Imagine uma geladeira que se comunica com um aplicativo de nutrição no seu celular. Ela pode avisar se faltar uma maçã para sua dieta do dia seguinte, por exemplo. Isso só é possível devido à interoperabilidade da tecnologia de Internet das Coisas (IoT) entre empresas diferentes.
Esse foi o exemplo mencionado por Gabriel Araújo Souto, autor do artigo “Do Conflito à Conciliação de Interesses: O Papel da Propriedade Intelectual Relacionada aos Padrões 2G a 5G no Desenvolvimento da Internet das Coisas”, que recebeu o primeiro lugar no I Prêmio Ericsson de Produção Acadêmica sobre Propriedade Intelectual nesta quarta-feira.

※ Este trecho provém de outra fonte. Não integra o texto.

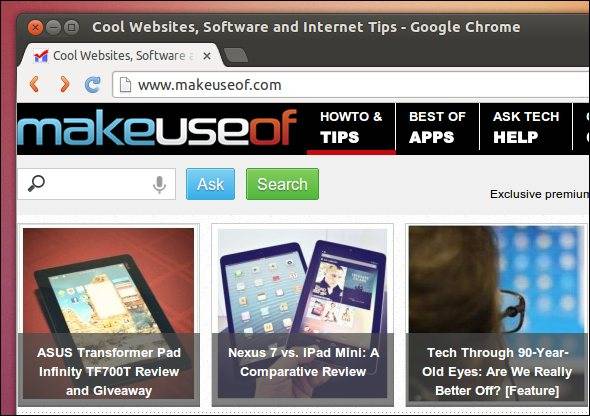Click the browser back arrow
Screen dimensions: 590x416
(x=34, y=84)
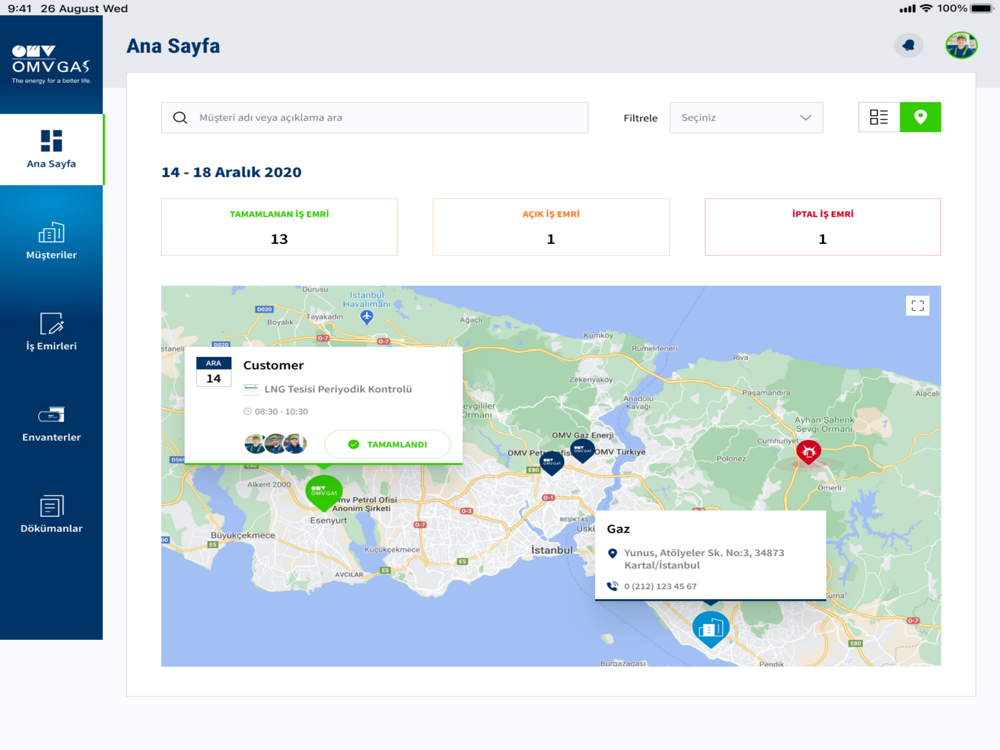Switch to list view icon
This screenshot has height=750, width=1000.
pyautogui.click(x=879, y=117)
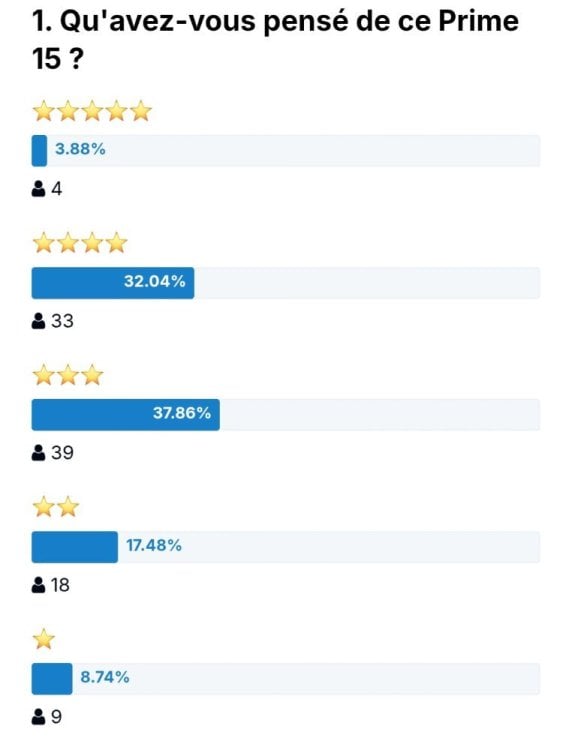Click the person icon next to 39
The width and height of the screenshot is (572, 750).
[38, 453]
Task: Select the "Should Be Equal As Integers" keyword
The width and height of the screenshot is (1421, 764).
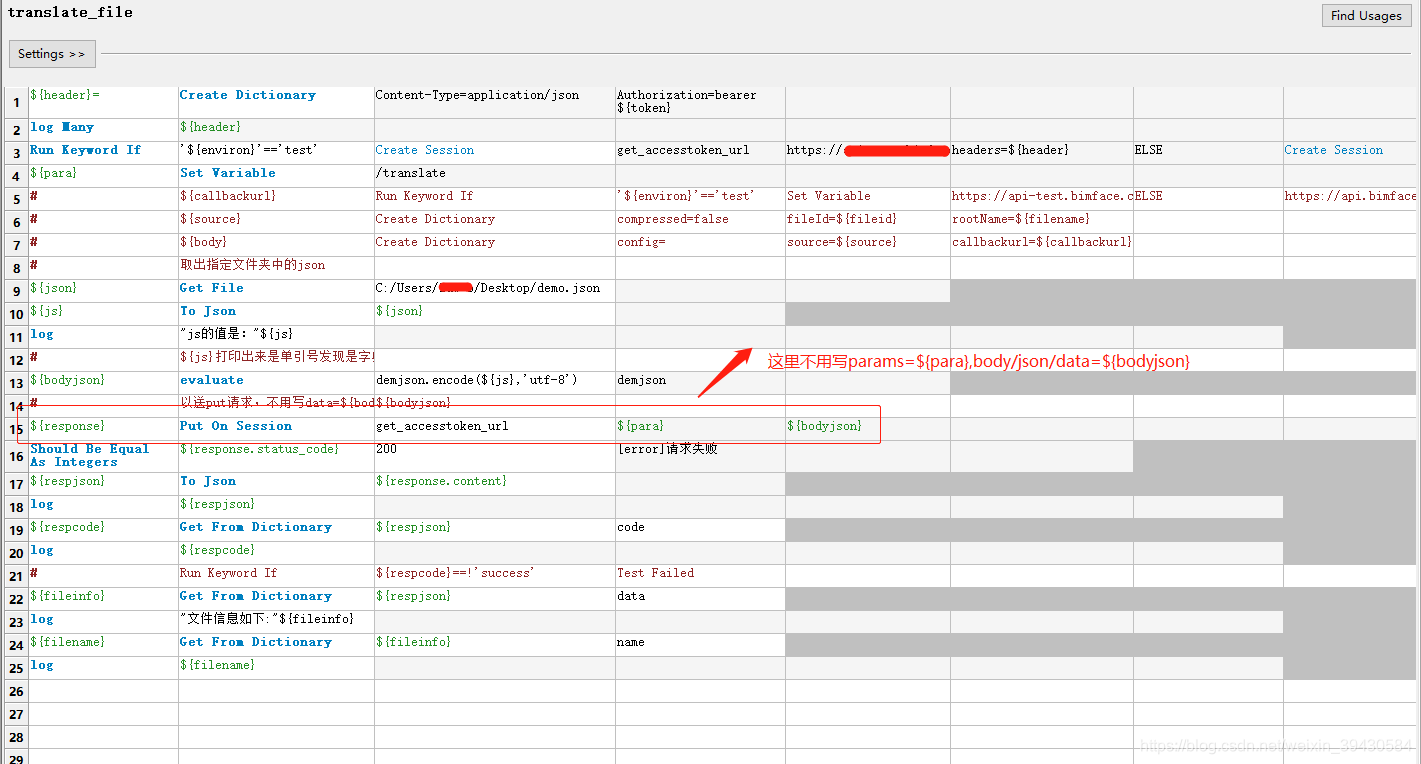Action: (x=89, y=455)
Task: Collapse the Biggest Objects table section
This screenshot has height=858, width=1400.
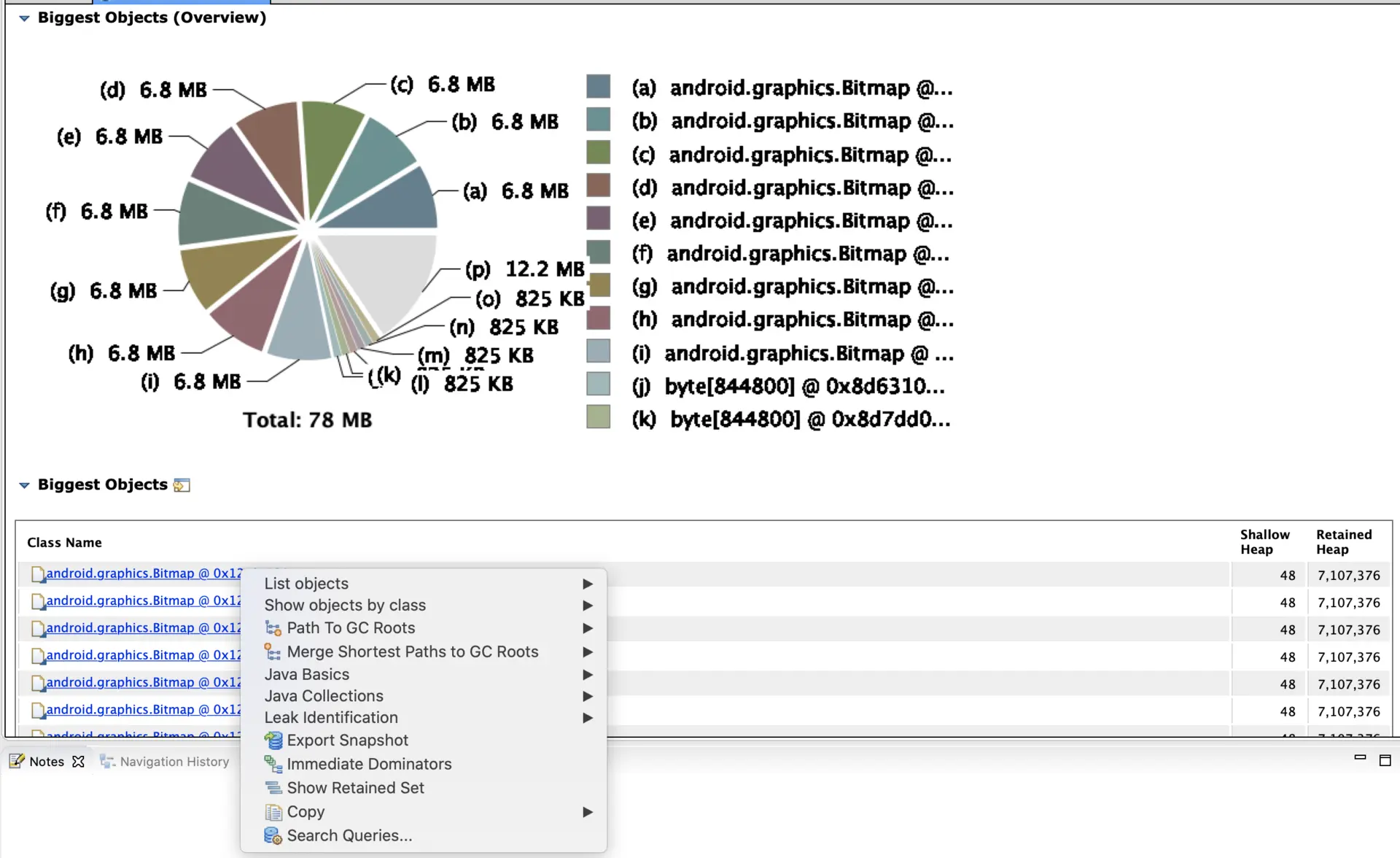Action: [x=24, y=485]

Relacionado: Ericsson e CNI lançam guia 5G para indústria brasileira
O objetivo do estudo, segundo Souto, é “fomentar o ambiente de IoT no Brasil e ressaltar a importância da interoperabilidade entre empresas, marcas e tecnologias para que gere benefícios para o consumidor final, mas também para as próprias empresas que usam esse tipo de tecnologia, beneficiando o ecossistema como um todo”.
O estudo mostra a importância do equilíbrio de interesses entre as empresas para desenvolver padrões de redes móveis, que são essenciais para o mercado de IoT.
“Não adianta a Brastemp ter a patente que oferece a comunicação, e o aplicativo ou microondas não terem”, explicou Souto. “Quanto mais uma marca ou uma empresa adere a essa patente, maior é o benefício final para o consumidor e para as marcas, que terão mais vendas.”
O segundo lugar da premiação ficou com Victor Habib Lantyer com o artigo “O Papel da Propriedade Intelectual no Fomento à Inovação: Uma Perspectiva Legal sobre Criações por Inteligência Artificial”, e Moacir Ribeiro da Silva ficou em terceiro lugar, com o tema “A Escassez de Inovação e Propriedade Intelectual na Cadeia Extrativista da Cera de Carnaúba no Semiárido e a sua Urgente Aplicabilidade como Vetor de Transformação Social”.
Leia também: Brasil sobe em ranking de inovação com produtos criativos

Premiação da Ericsson
Esta foi a primeira edição do concurso da Ericsson, que teve como objetivo levar oportunidades para estudantes e profissionais de Direito no Brasil. Ellen Deuter, IPR Policy Researcher e idealizadora do projeto, contou que a ideia foi uma tentativa de criar uma ponte entre a indústria e a academia em propriedade intelectual, “uma área tão importante para o desenvolvimento do país”.
A avaliação de Deuter é que o concurso cumpriu com o objetivo. “A gente conseguiu diversidade regional, os vencedores são da Bahia, Ceará e Distrito Federal, os temas são diversos, e tivemos 50 candidaturas de pessoas de 17 estados. Acho que gerou um incentivo de pesquisa nessa área”, completou.
Os três primeiros colocados ganharam uma quantia em dinheiro e uma visita à Ericsson em Estocolmo, na Suécia.